While grain-oriented electrical steel is subject to Section 232 tariffs, the domestic GOES producer says that electrical steel laminations and cores produced in Mexico and Canada continue to imperil the jobs at their mills. Sen. Sherrod Brown, D-Ohio, and Sen. Bob Casey, D-Pa., represent the workers at those mills, and they, along with Sen. Bill Cassidy, R-La., have proposed an amendment to the bipartisan infrastructure bill that would instruct the Office of the U.S. Trade Representative to negotiate with Canada and Mexico in order to get them to agree to measures curtailing their exports if they are so numerous that they damage the business of Cleveland-Cliffs.
An annual survey of U.S. firms with operations in China that are members of the U.S.-China Business Council found that about 80% of firms said that U.S.-China tensions affected their businesses. Of that group, about half said it caused lost sales in China; about a quarter said they lost sales due to Chinese retaliatory tariffs.
The branch chief of the forced labor division at CBP gave importers advice on how to deal with a withhold release order, and what to ask to find out if there are forms of exploitation at your suppliers that qualify as forced labor. When your goods are detained at port, Edward Thurmond said during a webinar Aug. 4, remember you can export the goods instead of paying for their detention. "As of this moment, you can reexport those goods to Canada or Mexico. That option may go away in time. It can go out the next day. It can go out even the same day. You are not forced to wait for the admissibility period."

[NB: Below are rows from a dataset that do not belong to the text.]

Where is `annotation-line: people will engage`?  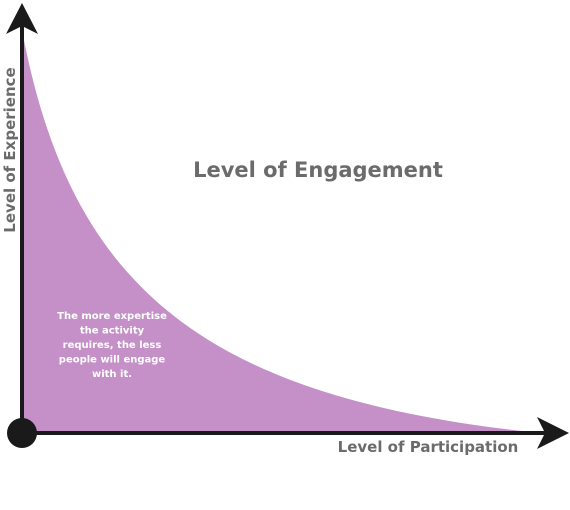 annotation-line: people will engage is located at coordinates (112, 360).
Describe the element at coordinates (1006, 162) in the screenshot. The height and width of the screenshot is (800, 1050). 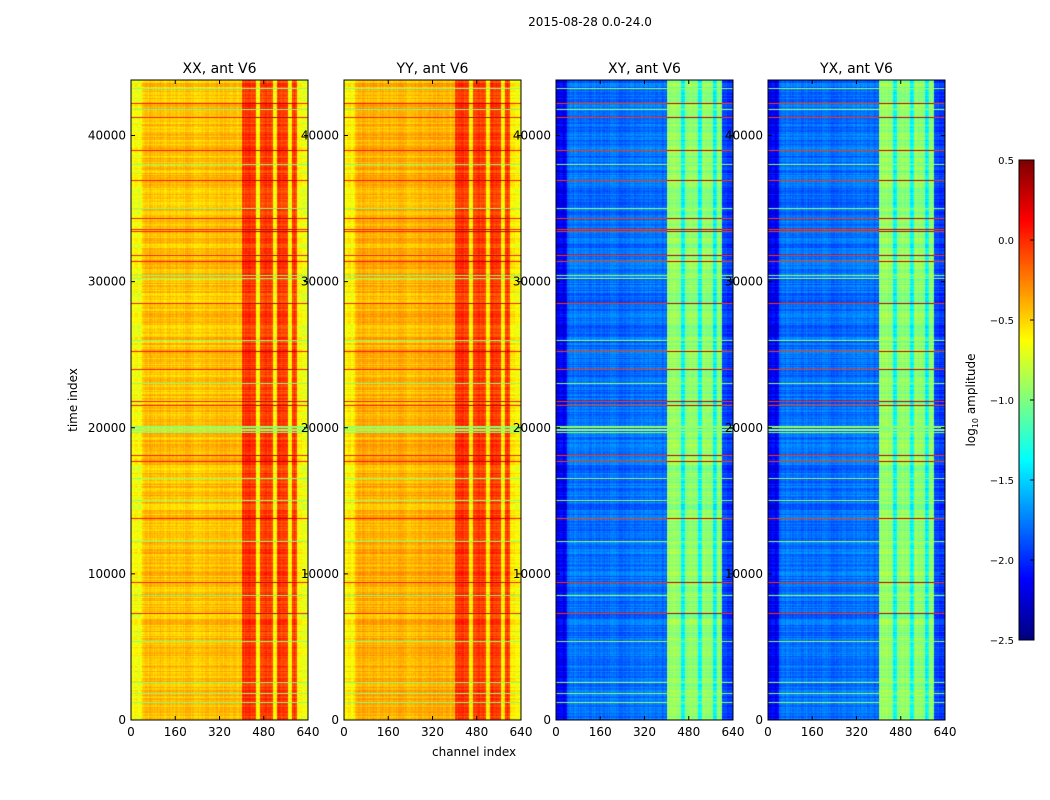
I see `colorbar-tick-label: 0.5` at that location.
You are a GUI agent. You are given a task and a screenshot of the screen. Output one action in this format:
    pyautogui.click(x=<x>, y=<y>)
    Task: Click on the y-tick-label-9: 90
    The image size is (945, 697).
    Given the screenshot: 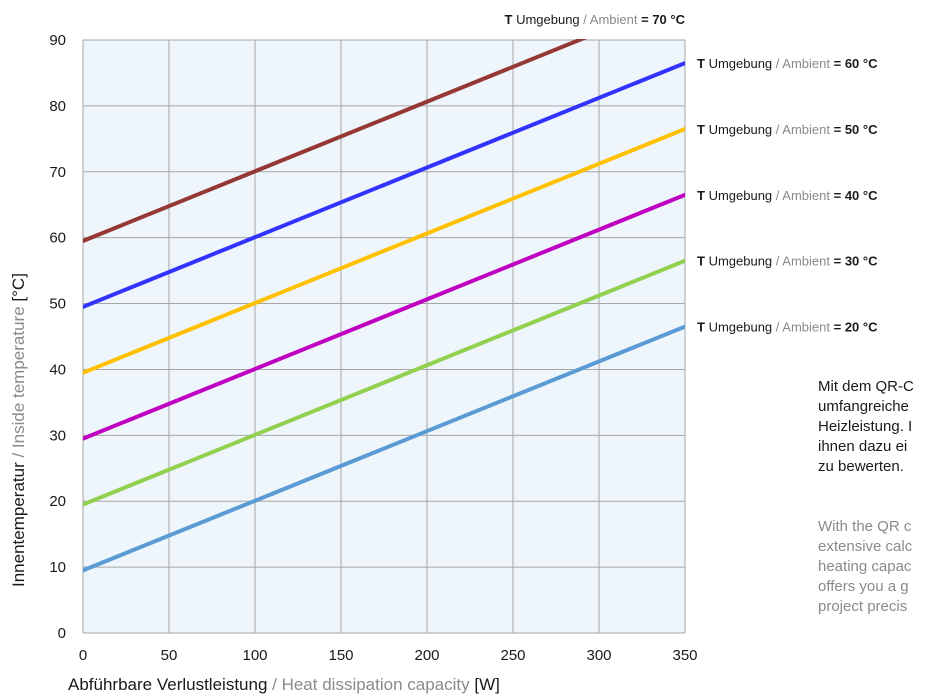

Sen. Chris Coons, D-Del., told an Atlantic Council webinar that although business executives have told the bipartisan Climate Caucus that they want a carbon tax, it's more likely that a carbon adjustment tax would come first in Congress. Coons, speaking Aug. 3, said, “It seems that we may actually be able to move first, to assessing what the regulatory price already is on carbon in our economy and setting a border carbon adjustment” tax. He said it makes sense to work on that now because Canada, the United Kingdom and the European Union are all planning similar strategies.

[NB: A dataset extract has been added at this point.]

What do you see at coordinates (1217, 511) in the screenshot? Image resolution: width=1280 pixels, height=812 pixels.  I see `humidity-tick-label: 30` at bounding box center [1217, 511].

A bill that would require every imported dog to have a health certificate from a licensed veterinarian, and would create an online database with import permits and documentation, was introduced Aug. 4 by Sen. Chuck Grassley, R-Iowa, and Sen. Tina Smith, D-Minn. Within 18 months of the bill becoming law, the U.S. Department of Agriculture would be required to promulgate final regulations on that verification and on how dogs would be denied entry without the documentation.
The bipartisan infrastructure bill being debated in the Senate this week invests $17 billion in port infrastructure, according to a White House summary of the more than 2,000-page bill. That money would go to maintenance backlogs, emissions and congestion near ports, and for electrification and other low-carbon technologies at ports of entry. It also invests $25 billion in airports.
After the Commerce Department released the outstanding Section 232 reports (see 2107290039), the lawyers for a vanadium exporter cheered the outcome. The Trump administration initiated a national security investigation into vanadium imports, but the Biden administration made the decision that vanadium imports do not threaten national security.
The chair of the powerful House Appropriations Committee, with a bipartisan group of co-sponsors, is proposing that minks raised for fur production be added to the Lacey Act. That would prevent the sale, possession or transportation of captive American mink and their pelts. The text of MINKS are Superspreaders Act was published July 30. Rep. Rosa DeLauro, D-Conn., was joined by 18 co-sponsors, including seven Republicans, led by Rep. Nancy Mace, R-S.C., and the ranking member of the Trade Subcommittee on Ways and Means. The change would take effect one year after enactment. “The factory farming of mink threatens public health, especially as we continue fighting against the COVID-19 pandemic,” DeLauro said in a press release when the bill was introduced. “The evidence is clear: mink operations can incubate and spread new COVID-19 variants and pose a unique threat of extending the pandemic. At the same time, with virtually no domestic market, the U.S. mink industry has been in steady decline for years. Now is the time for this legislation to become law, and I am urging all of my colleagues to support this bipartisan effort.”
Government representatives from the State Department, the Office of the U.S. Trade Representative and Homeland Security and an official from the International Labor Organization reminded importers that there are tools to help them source responsibly, such as "Better Work," Responsible Sourcing and "Comply Chain." Josh Kagan, acting assistant U.S. trade representative for labor, told attendees "we want to be in partnership with the business community and recognizing that you are an important player in the global fight against forced labor." The speakers were convened at a U.S. Chamber of Commerce virtual event July 30 called "Tackling Forced Labor."
A permanent extension to the policy that protected customs brokers from having clawbacks as a result of their customers' bankruptcies was proposed by Rep. Andrew Garbarino, R-N.Y., on July 29. Currently, the duties that brokers transfer to CBP are not treated as vendor payments, so they are not subject to clawback provisions under the U.S. Bankruptcy Code, whereby payments to vendors within 90 days can be seized by the bankruptcy courts for redistribution. But that change expires at the end of the year (see 2012210045).